三日后,南京城外。
长江浩浩荡荡,奔腾东去。
朝阳初升,将江面染上一层碎金。
码头上,旌旗招展,五百精骑肃然列队,人马皆静默无声。
唯闻江风猎猎,甲叶轻响。
这些骑兵皆是从武昌血战中挑选出的悍卒,历经战阵,煞气内敛,是真正的百战精锐。
他们披挂整齐,腰佩长刀,背负强弓,目光锐利如鹰,静静等候着他们的统帅。
我披着一件玄色披风,内衬软甲,脸色仍有些苍白。
但眼神已恢复沉静。
伤势在仙印残留气息和珍贵药材的调理下好了小半,勉强能骑马。
但与人动手是别想了。
不过,此行回南京,本也不是为了厮杀。
柱子牵来我的战马,低声道:
“大帅,都安排妥了。
王将军已按计行事,武昌及湖广各处要害,皆已换上咱们的人。
南京那边,咱们的人昨日已连夜入城。
各处关节都打了招呼,只等大帅回去。
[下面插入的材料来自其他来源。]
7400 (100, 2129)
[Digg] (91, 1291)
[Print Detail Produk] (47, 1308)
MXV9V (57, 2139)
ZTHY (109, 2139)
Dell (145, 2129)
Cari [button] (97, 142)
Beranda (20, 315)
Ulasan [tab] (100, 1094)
”
我点点头,翻身上马。
动作牵动内腑,又是一阵隐痛,但被我强压下去。
我的目光扫过这五百铁骑,沉声道:
“此行回京,名为述职,实为清君侧。
朝中有人勾结外寇,图谋不轨,祸乱朝纲。
陛下年幼,受奸佞蒙蔽。
我等身为臣子,当为陛下除此大患,还朝堂以清明,安天下以太平!”
“清君侧!除奸佞!安天下!”
五百骑兵齐声低吼,声音虽不响亮,却凝聚着一股铁血肃杀之气,直冲云霄。
“出发!”
马蹄踏碎晨雾,五百骑如一道黑色铁流,离开武昌码头,沿着官道,向南京方向疾驰而去。
沿途百姓远远避让,望着这支沉默而肃杀的队伍,议论纷纷。